4. When reporting a claim by phone or the Internet, a copy of the completed form will be mailed to you for your records. Please review the copy to ensure all information is correct. If changes are needed, please contact Pinnacol’s claim representative assigned to the claim.
5. If the injured worker owes court ordered child support, compensation benefits may be attached and payment of the child support obligation may be withheld and forwarded to the obligee. (C.R.S. 8-42-124 & 26-16-122(4))
Please answer as many questions as possible for Pinnacol to begin processing the claim. Don't wait to report if you don't have all the answers, however all questions on this form will need to be completed in order to meet the requirements of the Colorado Workers' Compensation Act. Especially critical is the information regarding Date of Injury, if the injured worker will miss more than three scheduled days from work, and when you expect the injured worker to return to work.
Definitions:
Date of Injury: The date the accident occurred, or in the case of an occupational disease, the date of the first and last exposure.
Lost-Time Claim: The loss of more than three scheduled workdays due to the injury.
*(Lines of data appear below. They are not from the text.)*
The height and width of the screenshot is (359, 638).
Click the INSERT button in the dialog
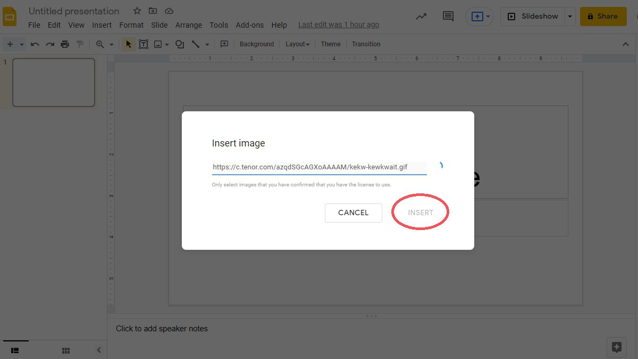[421, 213]
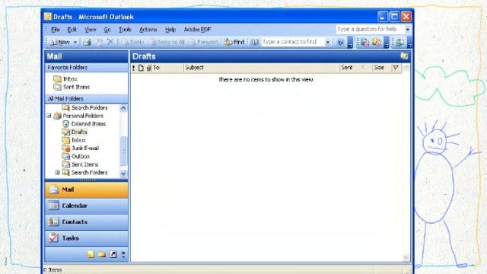The height and width of the screenshot is (274, 487).
Task: Open the Folder List icon
Action: 102,254
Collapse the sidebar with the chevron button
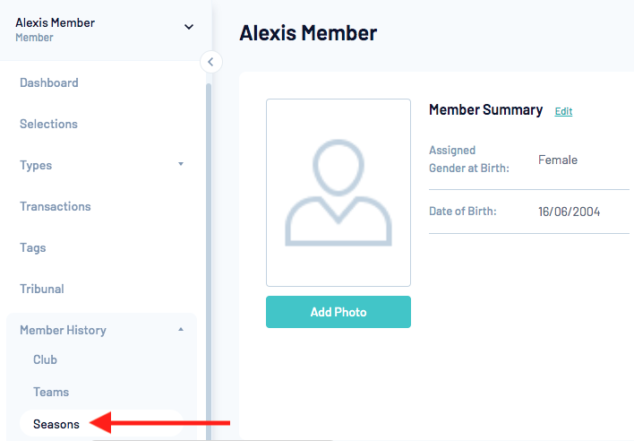 click(210, 62)
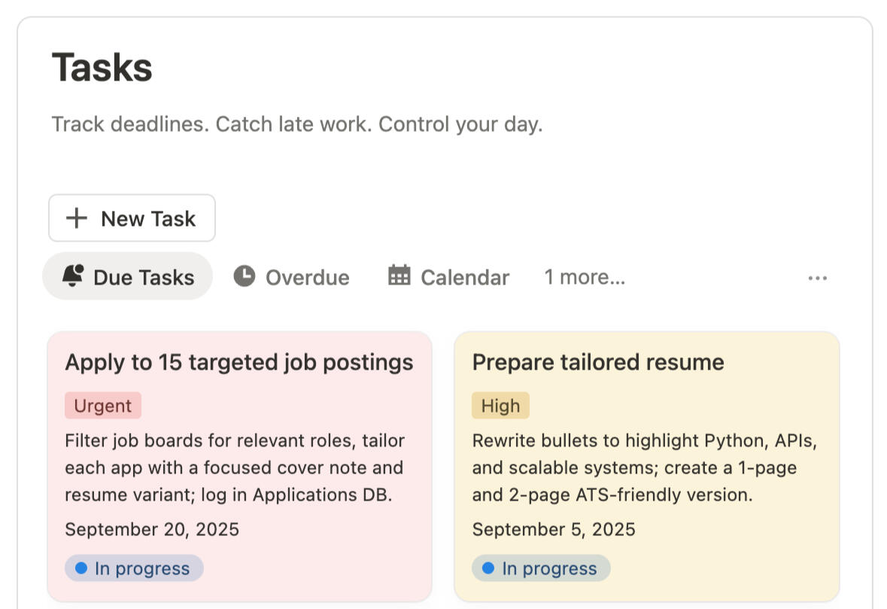Click the red Urgent priority tag
The width and height of the screenshot is (887, 609).
click(x=103, y=406)
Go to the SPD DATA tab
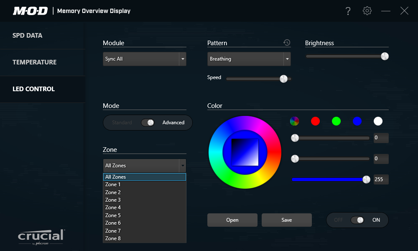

Wages and Time Worked: Provide either the weekly pay rate and hours OR the hourly pay rate and hours worked. Wages may also include: overtime wages, tips, commissions, room & board, housing, lodging and cost of health insurance. If you are unsure how to answer, call the customer service phone number on the front of this form.
Accident Location: Provide the address if the accident occurred on the employer’s premises or if it occurred outside the employer’s premises at an identifiable location. If it occurred at a place that cannot be identified by a
number or street, such as a public highway, provide references locating the place accurately as possible.
It is unlawful to knowingly provide false, incomplete, or misleading facts or information to an insurance company for the purpose of defrauding or attempting to defraud the company. Penalties may include imprisonment, fines, denial of insurance, and civil damages. Any insurance company or agent of an insurance company who knowingly provides false, incomplete or misleading facts or information to a policyholder or injured worker for the purpose of defrauding or attempting to defraud the policyholder or injured worker with regard to a settlement or award payable from insurance proceeds shall be reported to the Colorado Division of Insurance within the Department of Regulatory Agencies.